Design for Manufacturing in Extreme Scaling and Beyond
David Pan (U Texas at Austin, US)
Invited Presentation - Abstract
As the nanometer IC critical dimension enters the era of extreme scaling (14nm, 11nm and beyond), manufacturability challenges are exacerbated, due to multiple patterning and other emerging lithography technologies. Meanwhile, the vertical scaling with 3D-IC integration using through-silicon-vias (TSVs) has gained tremendous interest and initial industry adoption, but TSV involves disruptive manufacturing technologies that require new modeling and design techniques for reliable 3D IC integration. All these require new design and process technology co-optimizations.
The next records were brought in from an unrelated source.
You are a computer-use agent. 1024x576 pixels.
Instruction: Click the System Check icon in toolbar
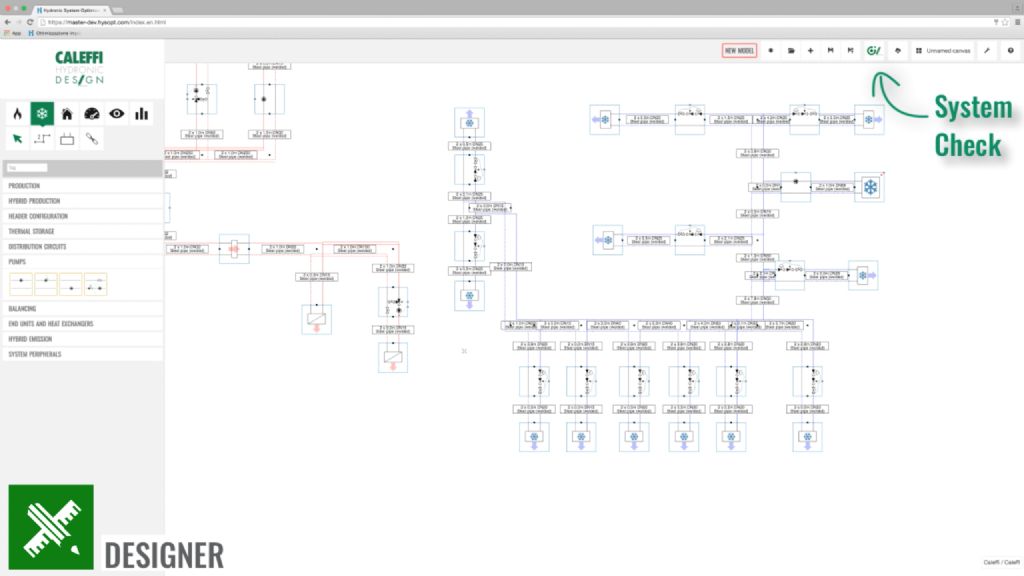click(x=874, y=50)
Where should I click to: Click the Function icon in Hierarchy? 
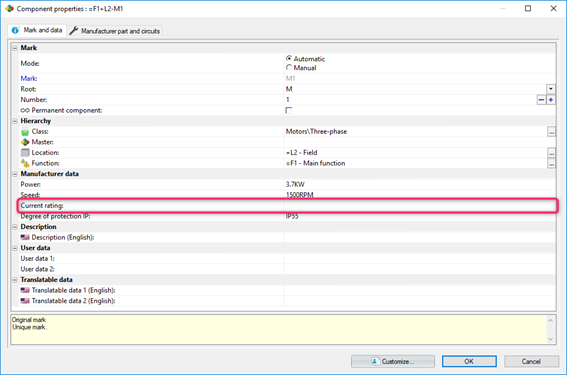(x=25, y=163)
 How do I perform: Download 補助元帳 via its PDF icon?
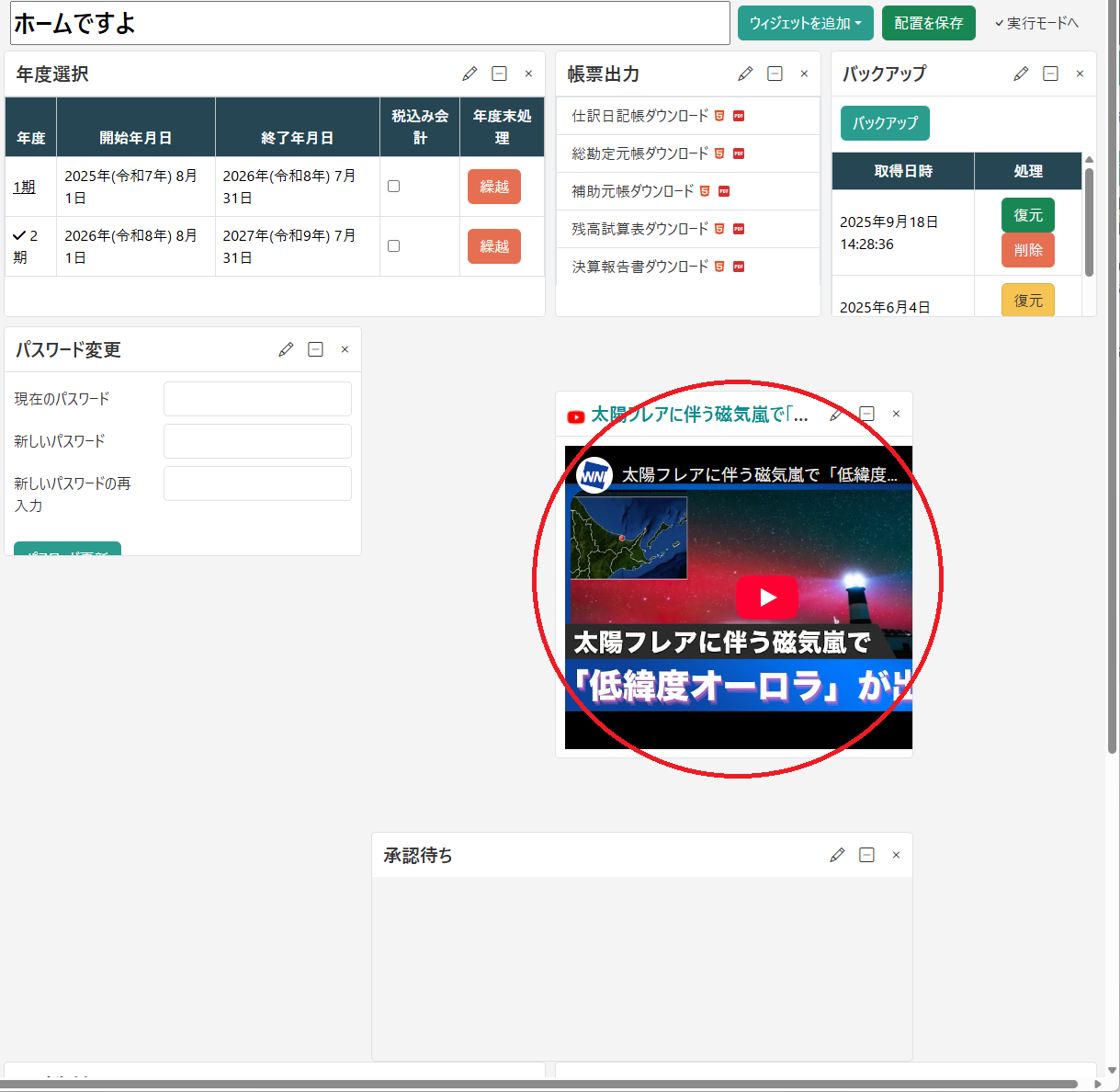[724, 191]
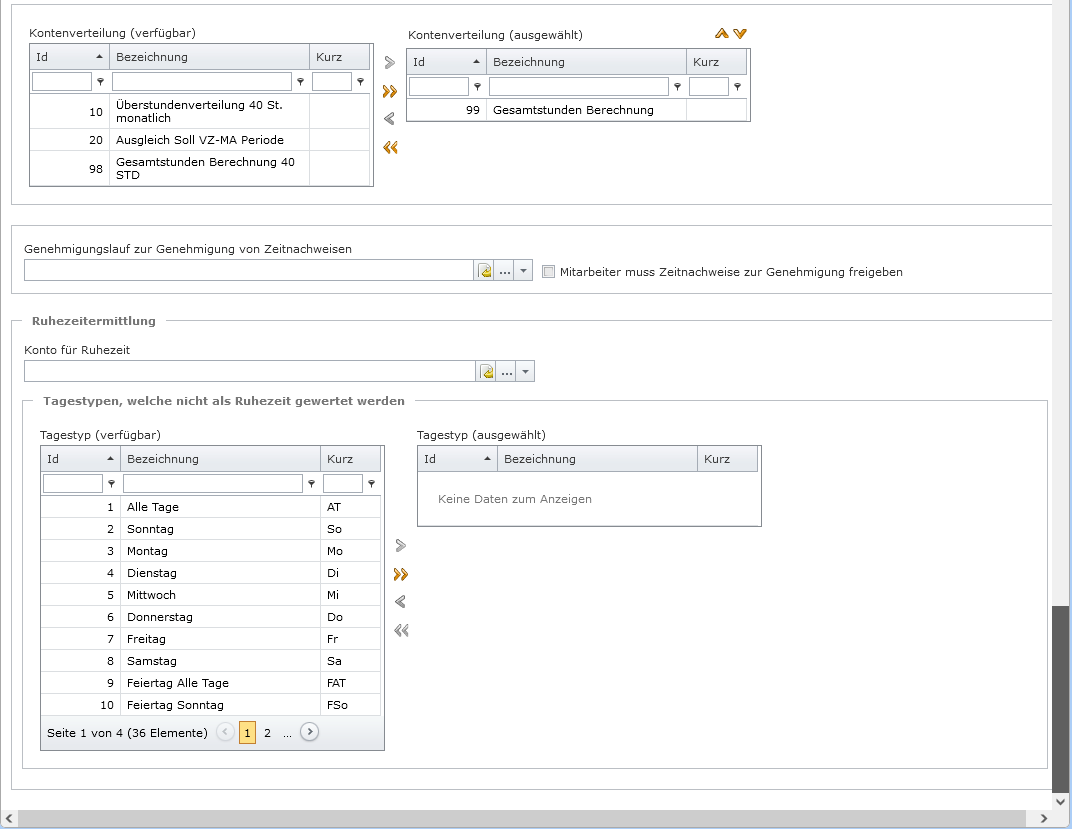Image resolution: width=1072 pixels, height=829 pixels.
Task: Click next page arrow in Tagestyp pager
Action: point(310,733)
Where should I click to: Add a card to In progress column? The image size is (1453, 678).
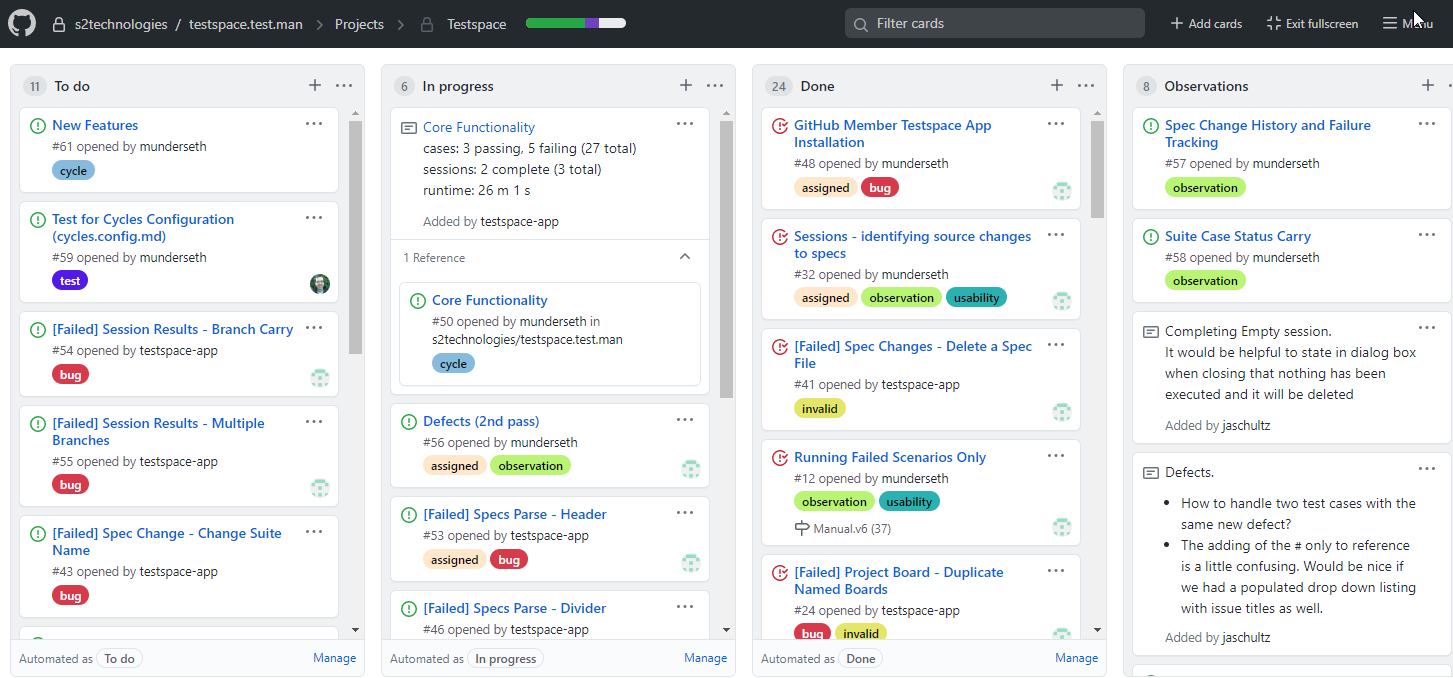pyautogui.click(x=686, y=86)
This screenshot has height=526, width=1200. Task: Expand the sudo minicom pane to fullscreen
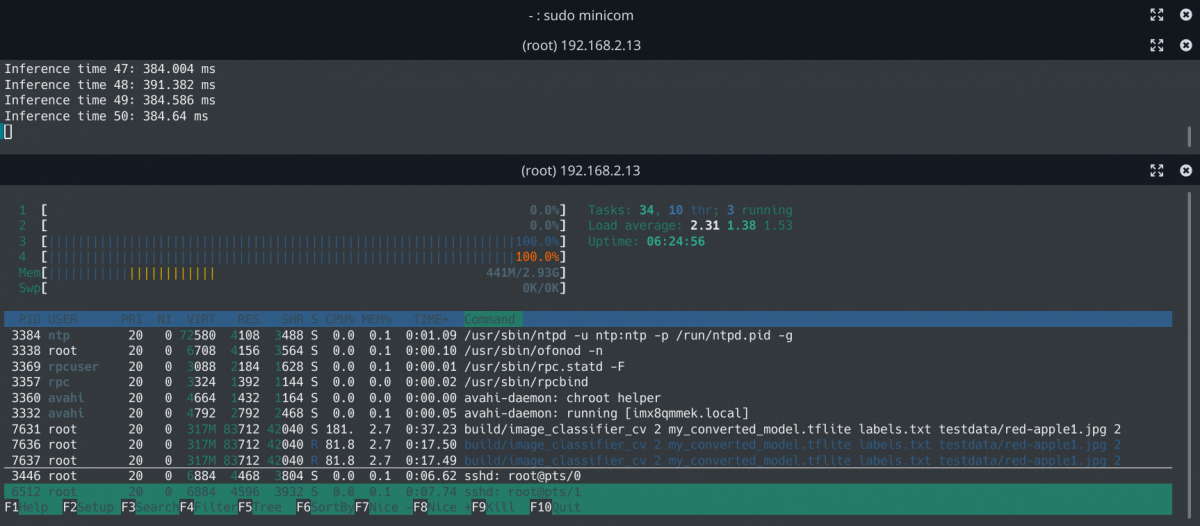coord(1156,15)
This talk will present some key challenges and recent results in design for manufacturing in extreme scaling and beyond. Cross-layer modeling, CAD tool, and methodologies will be discussed, including multiple patterning lithography (MPL) layout decomposition, MPL standard cell compliance and placement composability, manufacturing hotspot detection using machine learning, and full-chip/package TSV stress modeling and 3D-IC DFM issues.
Curriculum Vitae
David Z. Pan received his BS degree from Peking University, and MS/PhD degrees from UCLA. He was a Research Staff Member at IBM T. J. Watson Research Center from 2000 to 2003. He is currently the Engineering Foundation Professor at the Department of Electrical and Computer Engineering, UT Austin. He has published over 200 refereed journal and conference papers. He has served in many journal editorial boards (TCAD, TVLSI, TCAD-I, TCAS-II, TODAES, SCIS, JCST, etc.) and conference organizing/program committees (DAC, ICCAD, ASPDAC, ISLPED, ISPD, etc.). He is a working group member of the International Technology Roadmap for Semiconductor (ITRS). He has received a number of awards, including the SRC 2013 Technical Excellence Award, DAC Top 10 Author in Fifth Decade, DAC Prolific Author Award, ASP-DAC Frequently Cited Author Award, 11 Best Paper Awards (ISPD 2014, ICCAD 2013, ASPDAC 2012, ISPD 2011, IBM Research 2010 Pat Goldberg Memorial Best Paper Award in CS/EE/Math, ASPDAC 2010, DATE 2009, ICICDT 2009, SRC Techcon in 1998, 2007 and 2012), Communications of the ACM Research Highlights (2014), ACM/SIGDA Outstanding New Faculty Award (2005), NSF CAREER Award (2007), SRC Inventor Recognition Award three times, IBM Faculty Award four times, UCLA Engineering Distinguished Young Alumnus Award (2009), ISPD Routing Contest Awards (2007), eASIC Placement Contest Grand Prize (2009), ICCAD’12 and ICCAD’13 CAD Contest Awards, among others. He is an IEEE Fellow.